## Requirement:
Would you repeat each of the lines below exactly?

━━━ Dataset records ━━━

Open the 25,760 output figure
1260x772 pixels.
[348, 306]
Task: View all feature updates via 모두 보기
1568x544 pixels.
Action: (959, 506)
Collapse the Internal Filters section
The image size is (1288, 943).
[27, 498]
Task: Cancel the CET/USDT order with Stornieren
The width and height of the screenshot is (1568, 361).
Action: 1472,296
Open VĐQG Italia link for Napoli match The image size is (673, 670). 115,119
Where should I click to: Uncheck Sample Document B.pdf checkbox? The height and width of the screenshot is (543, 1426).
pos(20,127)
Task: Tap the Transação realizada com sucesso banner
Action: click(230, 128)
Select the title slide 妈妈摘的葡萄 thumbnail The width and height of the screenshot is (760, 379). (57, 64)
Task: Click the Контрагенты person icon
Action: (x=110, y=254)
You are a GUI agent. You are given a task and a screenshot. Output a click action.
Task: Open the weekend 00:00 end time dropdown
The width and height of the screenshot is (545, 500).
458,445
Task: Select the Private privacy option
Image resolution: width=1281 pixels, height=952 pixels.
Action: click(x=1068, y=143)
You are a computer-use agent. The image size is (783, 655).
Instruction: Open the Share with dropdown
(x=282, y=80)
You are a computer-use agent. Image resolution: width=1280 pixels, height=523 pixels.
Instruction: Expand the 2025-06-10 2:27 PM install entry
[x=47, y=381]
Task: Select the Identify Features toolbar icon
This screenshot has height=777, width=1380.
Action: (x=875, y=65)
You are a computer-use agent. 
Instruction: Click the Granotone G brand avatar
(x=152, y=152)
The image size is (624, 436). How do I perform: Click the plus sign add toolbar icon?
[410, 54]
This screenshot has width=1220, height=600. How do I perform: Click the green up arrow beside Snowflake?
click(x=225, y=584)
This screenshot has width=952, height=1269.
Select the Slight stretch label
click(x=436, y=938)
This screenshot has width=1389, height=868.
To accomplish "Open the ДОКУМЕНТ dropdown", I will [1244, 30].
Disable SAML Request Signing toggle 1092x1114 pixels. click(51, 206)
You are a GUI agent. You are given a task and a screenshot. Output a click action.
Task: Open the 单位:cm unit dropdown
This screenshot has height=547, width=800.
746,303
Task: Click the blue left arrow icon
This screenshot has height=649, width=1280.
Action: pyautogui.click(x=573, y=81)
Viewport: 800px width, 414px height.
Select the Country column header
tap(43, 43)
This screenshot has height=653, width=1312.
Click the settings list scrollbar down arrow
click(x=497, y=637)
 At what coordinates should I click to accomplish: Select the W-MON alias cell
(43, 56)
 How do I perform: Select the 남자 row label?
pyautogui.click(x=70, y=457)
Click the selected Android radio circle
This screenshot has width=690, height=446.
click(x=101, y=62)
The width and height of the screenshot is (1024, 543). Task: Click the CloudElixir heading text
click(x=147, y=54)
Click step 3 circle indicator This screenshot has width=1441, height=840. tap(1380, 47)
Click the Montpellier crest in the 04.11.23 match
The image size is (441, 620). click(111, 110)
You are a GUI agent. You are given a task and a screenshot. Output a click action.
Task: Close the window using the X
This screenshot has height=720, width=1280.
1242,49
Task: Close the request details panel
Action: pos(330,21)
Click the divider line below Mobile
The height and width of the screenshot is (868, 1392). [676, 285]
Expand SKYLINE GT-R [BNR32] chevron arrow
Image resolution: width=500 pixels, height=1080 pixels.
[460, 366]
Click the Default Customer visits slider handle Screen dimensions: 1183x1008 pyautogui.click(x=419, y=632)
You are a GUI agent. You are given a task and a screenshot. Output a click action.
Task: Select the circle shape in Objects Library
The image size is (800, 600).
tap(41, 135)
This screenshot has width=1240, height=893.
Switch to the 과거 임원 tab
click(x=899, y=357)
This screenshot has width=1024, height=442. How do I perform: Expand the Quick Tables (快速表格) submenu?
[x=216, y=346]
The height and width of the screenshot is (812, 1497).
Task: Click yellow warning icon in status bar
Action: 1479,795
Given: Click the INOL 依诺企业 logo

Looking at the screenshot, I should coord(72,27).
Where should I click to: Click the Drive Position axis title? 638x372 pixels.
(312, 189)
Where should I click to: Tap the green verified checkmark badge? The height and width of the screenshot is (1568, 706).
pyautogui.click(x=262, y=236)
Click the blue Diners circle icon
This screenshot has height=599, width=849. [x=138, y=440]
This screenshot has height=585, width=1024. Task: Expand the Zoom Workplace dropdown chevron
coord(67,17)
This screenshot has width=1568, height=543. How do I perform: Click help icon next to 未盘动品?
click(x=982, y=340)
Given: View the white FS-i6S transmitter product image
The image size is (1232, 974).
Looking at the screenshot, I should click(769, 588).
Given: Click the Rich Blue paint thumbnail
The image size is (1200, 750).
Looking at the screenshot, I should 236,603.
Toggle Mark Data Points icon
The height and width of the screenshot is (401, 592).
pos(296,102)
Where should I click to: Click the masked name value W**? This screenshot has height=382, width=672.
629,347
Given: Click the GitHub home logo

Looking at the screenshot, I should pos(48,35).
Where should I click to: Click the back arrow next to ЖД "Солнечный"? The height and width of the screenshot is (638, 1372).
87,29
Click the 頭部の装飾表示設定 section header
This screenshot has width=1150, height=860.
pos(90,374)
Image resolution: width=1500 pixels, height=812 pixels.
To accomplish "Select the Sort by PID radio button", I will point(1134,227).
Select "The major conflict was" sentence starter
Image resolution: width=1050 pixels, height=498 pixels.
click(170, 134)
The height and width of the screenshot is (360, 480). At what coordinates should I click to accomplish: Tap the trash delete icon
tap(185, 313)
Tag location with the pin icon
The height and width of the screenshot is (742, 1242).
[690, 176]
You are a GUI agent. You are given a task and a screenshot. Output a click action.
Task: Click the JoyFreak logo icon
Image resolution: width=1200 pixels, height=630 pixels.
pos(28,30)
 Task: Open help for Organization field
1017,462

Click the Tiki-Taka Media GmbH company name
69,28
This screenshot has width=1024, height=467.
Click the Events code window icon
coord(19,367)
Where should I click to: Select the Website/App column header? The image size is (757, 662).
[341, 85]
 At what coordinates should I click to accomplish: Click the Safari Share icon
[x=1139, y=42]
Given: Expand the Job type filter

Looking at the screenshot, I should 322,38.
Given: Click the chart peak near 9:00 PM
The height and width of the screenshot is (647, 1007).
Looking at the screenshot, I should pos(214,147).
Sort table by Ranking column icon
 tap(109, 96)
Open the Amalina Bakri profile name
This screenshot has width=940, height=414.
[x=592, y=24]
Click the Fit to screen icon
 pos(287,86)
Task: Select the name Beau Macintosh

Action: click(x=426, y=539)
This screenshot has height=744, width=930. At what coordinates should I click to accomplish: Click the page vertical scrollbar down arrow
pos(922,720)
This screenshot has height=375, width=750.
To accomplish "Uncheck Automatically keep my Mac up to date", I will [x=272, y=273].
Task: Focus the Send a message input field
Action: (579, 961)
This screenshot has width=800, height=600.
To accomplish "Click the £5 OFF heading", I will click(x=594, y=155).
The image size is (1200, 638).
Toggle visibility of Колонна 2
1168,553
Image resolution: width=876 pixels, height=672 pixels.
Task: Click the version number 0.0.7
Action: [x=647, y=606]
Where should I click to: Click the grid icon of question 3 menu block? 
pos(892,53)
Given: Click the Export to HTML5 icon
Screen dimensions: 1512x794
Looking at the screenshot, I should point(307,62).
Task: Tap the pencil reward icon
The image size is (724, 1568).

━━━

## Solved problem:
Open the 25,760 output figure
1260x772 pixels.
[348, 306]
Task: View all feature updates via 모두 보기
1568x544 pixels.
Action: (959, 506)
Collapse the Internal Filters section
The image size is (1288, 943).
[27, 498]
Task: Cancel the CET/USDT order with Stornieren
The width and height of the screenshot is (1568, 361).
Action: 1472,296
Open VĐQG Italia link for Napoli match The image size is (673, 670). 115,119
Where should I click to: Uncheck Sample Document B.pdf checkbox? The height and width of the screenshot is (543, 1426).
pos(20,127)
Task: Tap the Transação realizada com sucesso banner
Action: click(230, 128)
Select the title slide 妈妈摘的葡萄 thumbnail The width and height of the screenshot is (760, 379). (57, 64)
Task: Click the Контрагенты person icon
Action: (x=110, y=254)
You are a GUI agent. You are given a task and a screenshot. Output a click action.
Task: Open the weekend 00:00 end time dropdown
The width and height of the screenshot is (545, 500).
458,445
Task: Select the Private privacy option
Image resolution: width=1281 pixels, height=952 pixels.
Action: click(x=1068, y=143)
You are a computer-use agent. The image size is (783, 655).
Instruction: Open the Share with dropdown
(x=282, y=80)
You are a computer-use agent. Image resolution: width=1280 pixels, height=523 pixels.
Instruction: Expand the 2025-06-10 2:27 PM install entry
[x=47, y=381]
Task: Select the Identify Features toolbar icon
This screenshot has height=777, width=1380.
Action: (x=875, y=65)
You are a computer-use agent. 
Instruction: Click the Granotone G brand avatar
(x=152, y=152)
The image size is (624, 436). How do I perform: Click the plus sign add toolbar icon?
[410, 54]
This screenshot has width=1220, height=600. How do I perform: Click the green up arrow beside Snowflake?
click(x=225, y=584)
This screenshot has width=952, height=1269.
Select the Slight stretch label
click(x=436, y=938)
This screenshot has width=1389, height=868.
To accomplish "Open the ДОКУМЕНТ dropdown", I will [1244, 30].
Disable SAML Request Signing toggle 1092x1114 pixels. click(51, 206)
You are a GUI agent. You are given a task and a screenshot. Output a click action.
Task: Open the 单位:cm unit dropdown
This screenshot has height=547, width=800.
746,303
Task: Click the blue left arrow icon
This screenshot has height=649, width=1280.
Action: pyautogui.click(x=573, y=81)
Viewport: 800px width, 414px height.
Select the Country column header
tap(43, 43)
This screenshot has height=653, width=1312.
Click the settings list scrollbar down arrow
click(x=497, y=637)
 At what coordinates should I click to accomplish: Select the W-MON alias cell
(43, 56)
 How do I perform: Select the 남자 row label?
pyautogui.click(x=70, y=457)
Click the selected Android radio circle
This screenshot has width=690, height=446.
click(x=101, y=62)
The width and height of the screenshot is (1024, 543). Task: Click the CloudElixir heading text
click(x=147, y=54)
Click step 3 circle indicator This screenshot has width=1441, height=840. tap(1380, 47)
Click the Montpellier crest in the 04.11.23 match
The image size is (441, 620). click(111, 110)
You are a GUI agent. You are given a task and a screenshot. Output a click action.
Task: Close the window using the X
This screenshot has height=720, width=1280.
1242,49
Task: Close the request details panel
Action: pos(330,21)
Click the divider line below Mobile
The height and width of the screenshot is (868, 1392). [676, 285]
Expand SKYLINE GT-R [BNR32] chevron arrow
Image resolution: width=500 pixels, height=1080 pixels.
[460, 366]
Click the Default Customer visits slider handle Screen dimensions: 1183x1008 pyautogui.click(x=419, y=632)
You are a GUI agent. You are given a task and a screenshot. Output a click action.
Task: Select the circle shape in Objects Library
The image size is (800, 600).
tap(41, 135)
This screenshot has width=1240, height=893.
Switch to the 과거 임원 tab
click(x=899, y=357)
This screenshot has width=1024, height=442. How do I perform: Expand the Quick Tables (快速表格) submenu?
[x=216, y=346]
The height and width of the screenshot is (812, 1497).
Task: Click yellow warning icon in status bar
Action: 1479,795
Given: Click the INOL 依诺企业 logo

Looking at the screenshot, I should coord(72,27).
Where should I click to: Click the Drive Position axis title? 638x372 pixels.
(312, 189)
Where should I click to: Tap the green verified checkmark badge? The height and width of the screenshot is (1568, 706).
pyautogui.click(x=262, y=236)
Click the blue Diners circle icon
This screenshot has height=599, width=849. [x=138, y=440]
This screenshot has height=585, width=1024. Task: Expand the Zoom Workplace dropdown chevron
coord(67,17)
This screenshot has width=1568, height=543. How do I perform: Click help icon next to 未盘动品?
click(x=982, y=340)
Given: View the white FS-i6S transmitter product image
The image size is (1232, 974).
Looking at the screenshot, I should click(769, 588).
Given: Click the Rich Blue paint thumbnail
The image size is (1200, 750).
Looking at the screenshot, I should 236,603.
Toggle Mark Data Points icon
The height and width of the screenshot is (401, 592).
pos(296,102)
Where should I click to: Click the masked name value W**? This screenshot has height=382, width=672.
629,347
Given: Click the GitHub home logo

Looking at the screenshot, I should pos(48,35).
Where should I click to: Click the back arrow next to ЖД "Солнечный"? The height and width of the screenshot is (638, 1372).
87,29
Click the 頭部の装飾表示設定 section header
This screenshot has width=1150, height=860.
pos(90,374)
Image resolution: width=1500 pixels, height=812 pixels.
To accomplish "Select the Sort by PID radio button", I will point(1134,227).
Select "The major conflict was" sentence starter
Image resolution: width=1050 pixels, height=498 pixels.
click(170, 134)
The height and width of the screenshot is (360, 480). At what coordinates should I click to accomplish: Tap the trash delete icon
tap(185, 313)
Tag location with the pin icon
The height and width of the screenshot is (742, 1242).
[690, 176]
You are a GUI agent. You are given a task and a screenshot. Output a click action.
Task: Click the JoyFreak logo icon
Image resolution: width=1200 pixels, height=630 pixels.
pos(28,30)
 Task: Open help for Organization field
1017,462

Click the Tiki-Taka Media GmbH company name
69,28
This screenshot has width=1024, height=467.
Click the Events code window icon
coord(19,367)
Where should I click to: Select the Website/App column header? The image size is (757, 662).
[341, 85]
 At what coordinates should I click to accomplish: Click the Safari Share icon
[x=1139, y=42]
Given: Expand the Job type filter

Looking at the screenshot, I should 322,38.
Given: Click the chart peak near 9:00 PM
The height and width of the screenshot is (647, 1007).
Looking at the screenshot, I should pos(214,147).
Sort table by Ranking column icon
 tap(109, 96)
Open the Amalina Bakri profile name
This screenshot has width=940, height=414.
[x=592, y=24]
Click the Fit to screen icon
 pos(287,86)
Task: Select the name Beau Macintosh

Action: click(x=426, y=539)
This screenshot has height=744, width=930. At what coordinates should I click to accomplish: Click the page vertical scrollbar down arrow
pos(922,720)
This screenshot has height=375, width=750.
To accomplish "Uncheck Automatically keep my Mac up to date", I will [x=272, y=273].
Task: Focus the Send a message input field
Action: (579, 961)
This screenshot has width=800, height=600.
To accomplish "Click the £5 OFF heading", I will click(x=594, y=155).
The image size is (1200, 638).
Toggle visibility of Колонна 2
1168,553
Image resolution: width=876 pixels, height=672 pixels.
Task: Click the version number 0.0.7
Action: [x=647, y=606]
Where should I click to: Click the grid icon of question 3 menu block? 
pos(892,53)
Given: Click the Export to HTML5 icon
Screen dimensions: 1512x794
Looking at the screenshot, I should point(307,62).
Task: Tap the pencil reward icon
The image size is (724, 1568).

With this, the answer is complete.